Data listing:
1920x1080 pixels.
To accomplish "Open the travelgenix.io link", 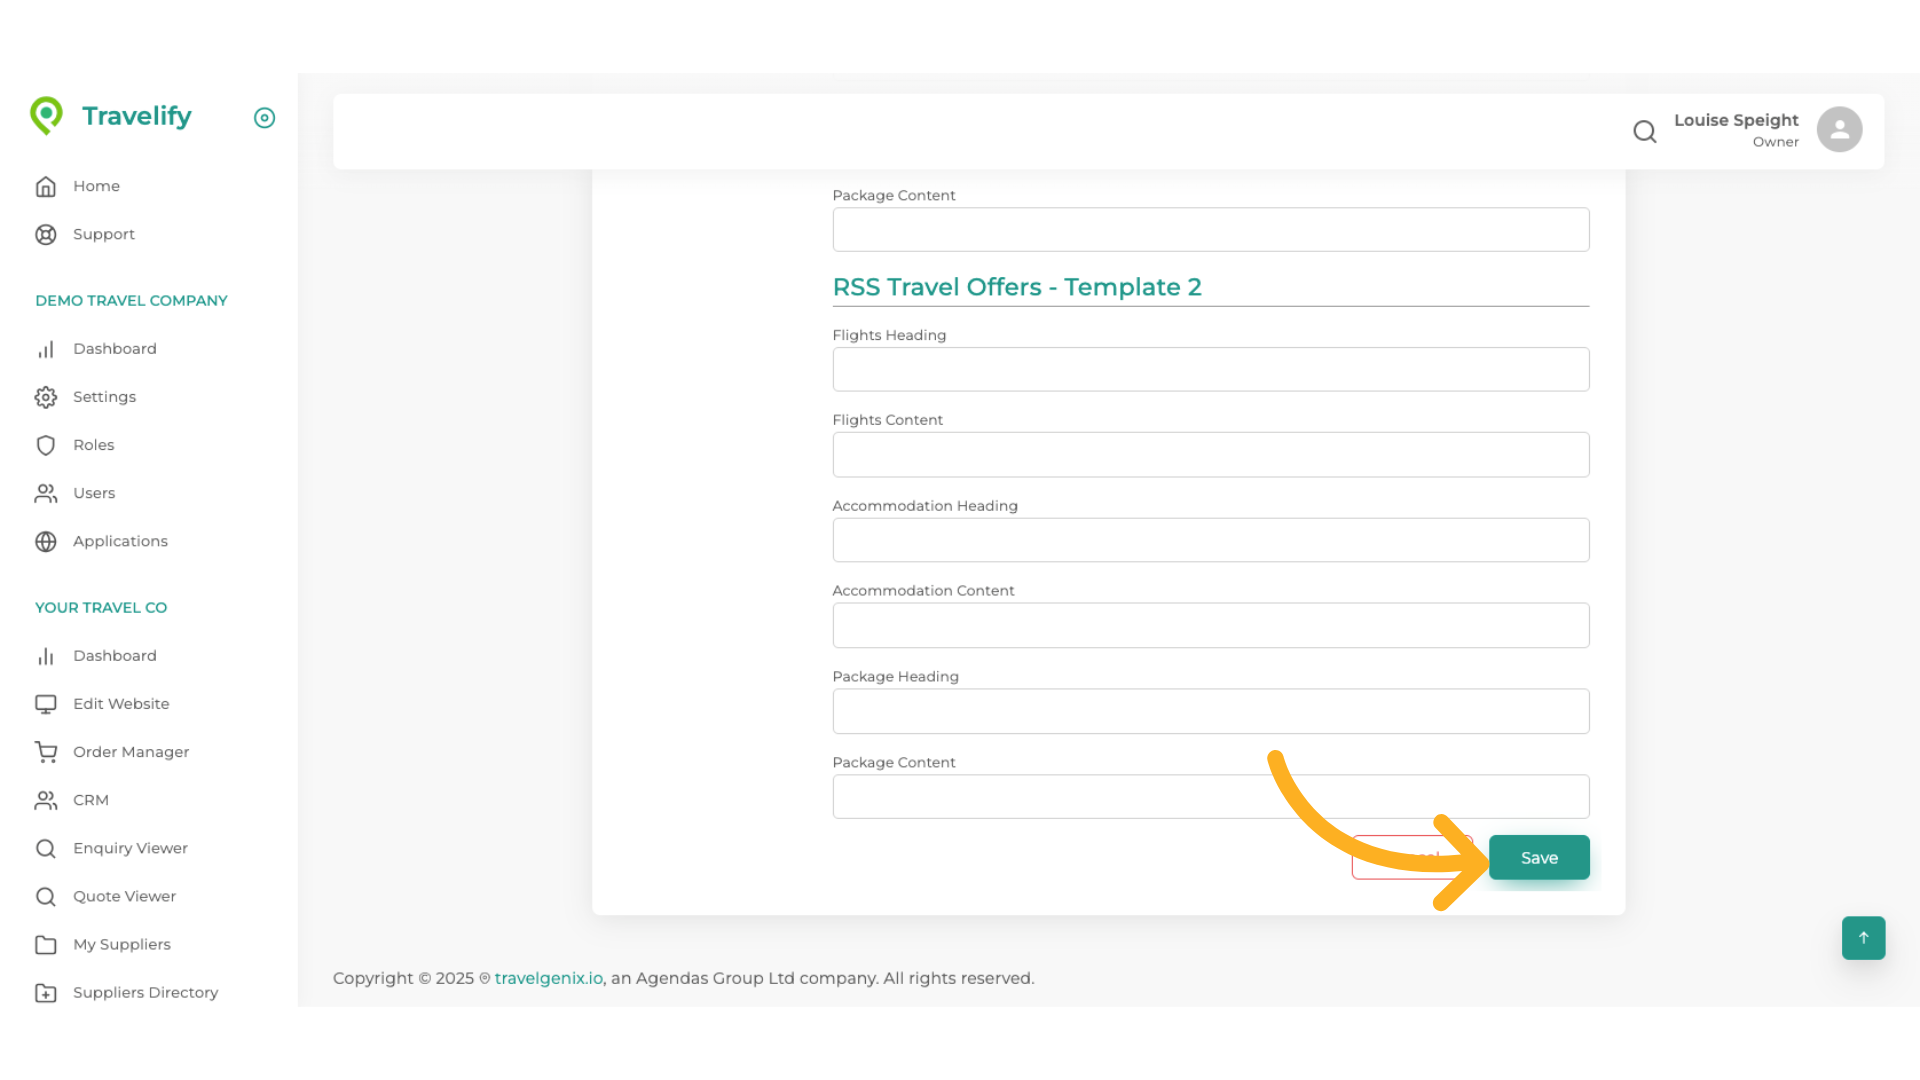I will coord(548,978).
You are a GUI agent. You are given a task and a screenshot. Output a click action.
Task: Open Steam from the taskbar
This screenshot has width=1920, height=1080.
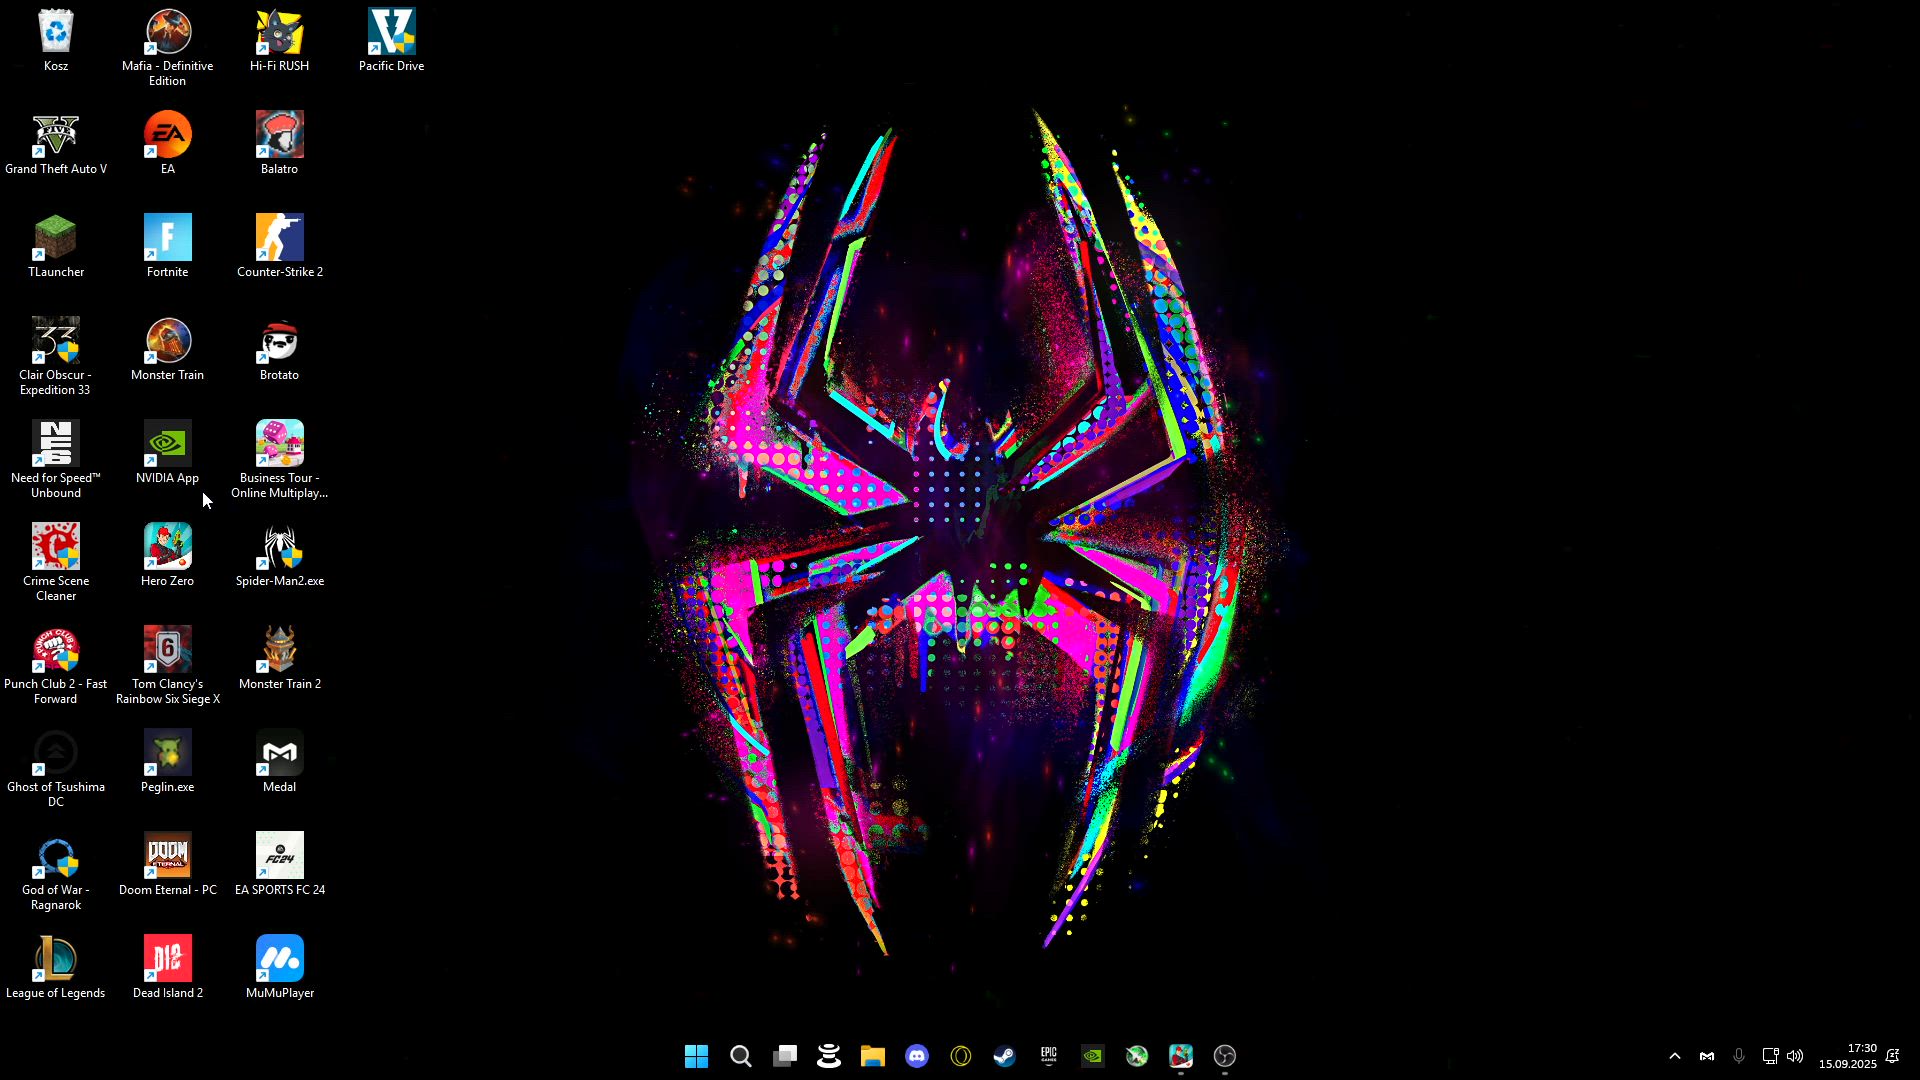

==

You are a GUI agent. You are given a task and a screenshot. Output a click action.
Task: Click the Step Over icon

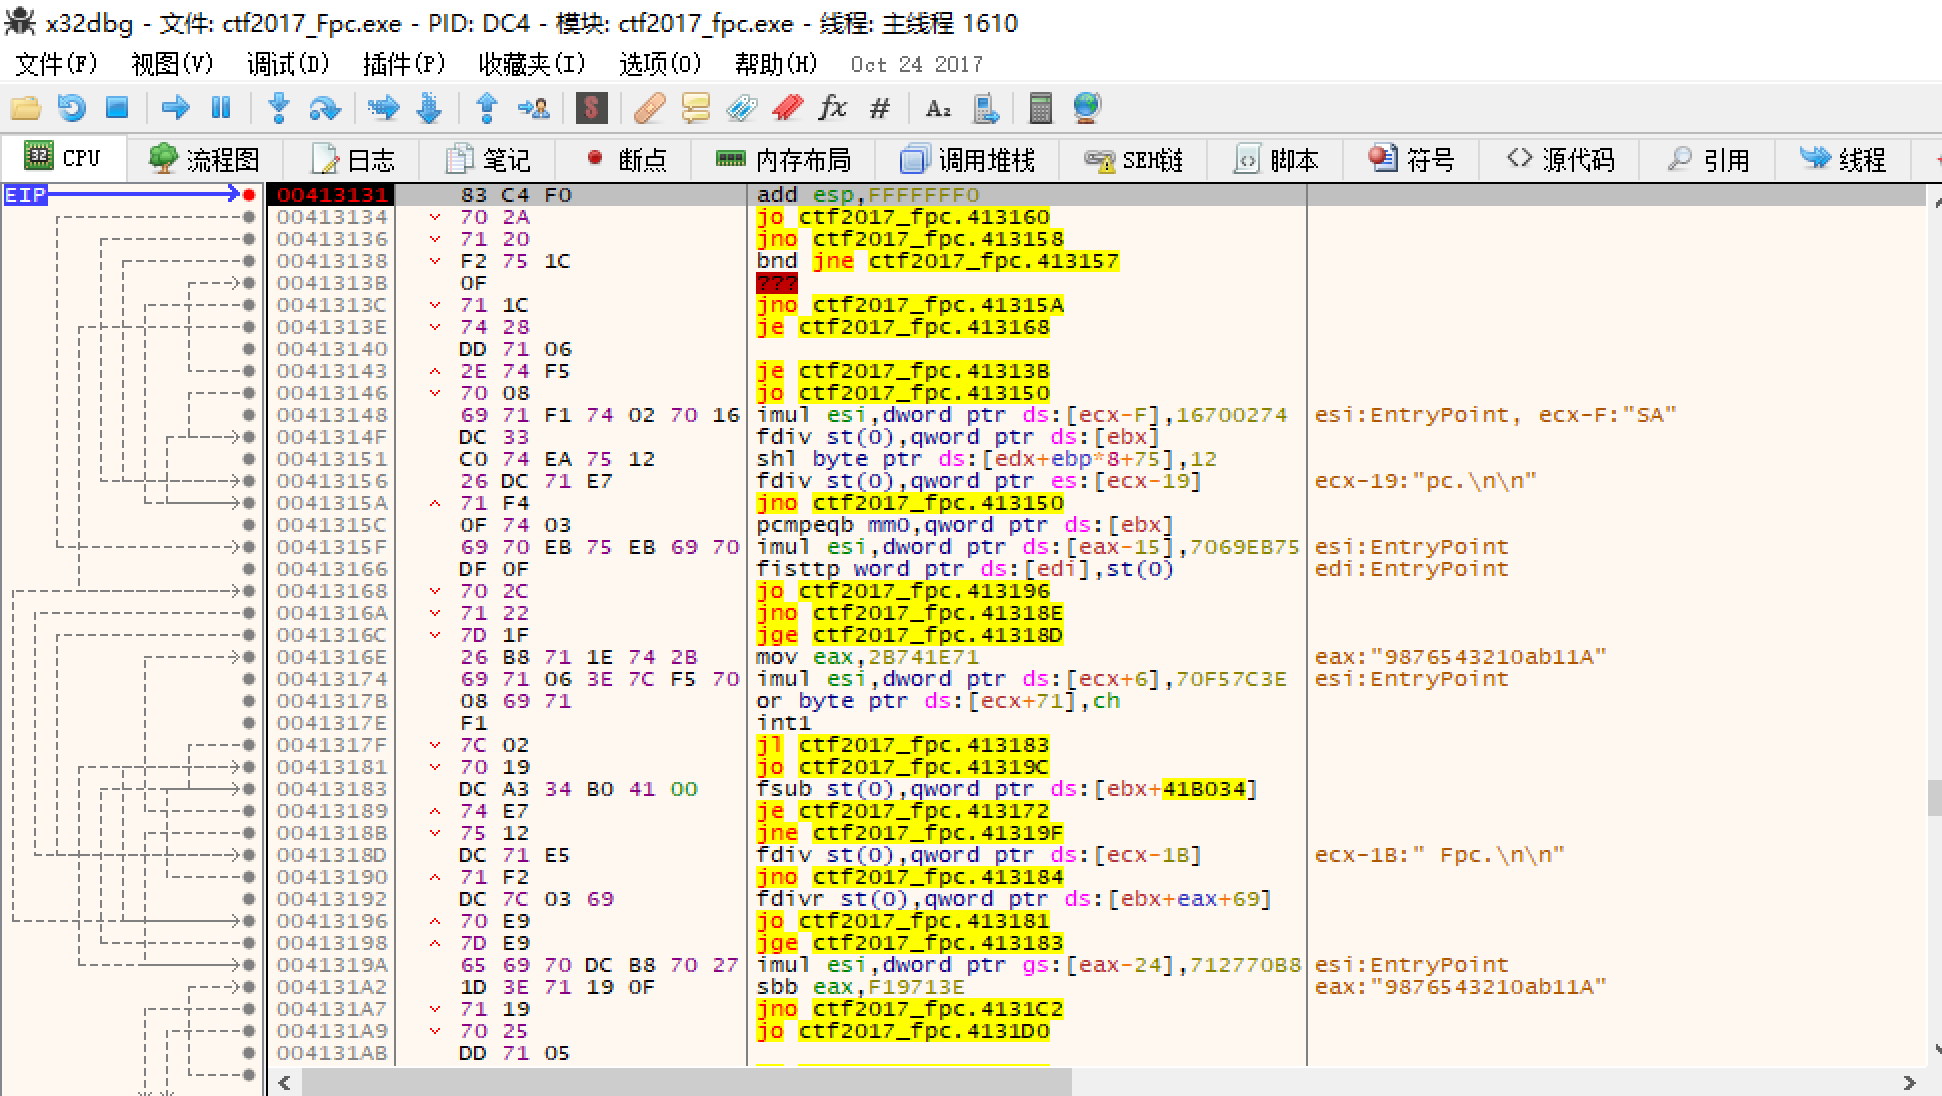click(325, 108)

Task objective: Only the lines above from the one with "Task: Open Steam from the taskbar" up to and including the one with "This screenshot has width=1920, height=1080." should be repeated, exactly as written.

Answer below:
Task: Open Steam from the taskbar
This screenshot has width=1920, height=1080.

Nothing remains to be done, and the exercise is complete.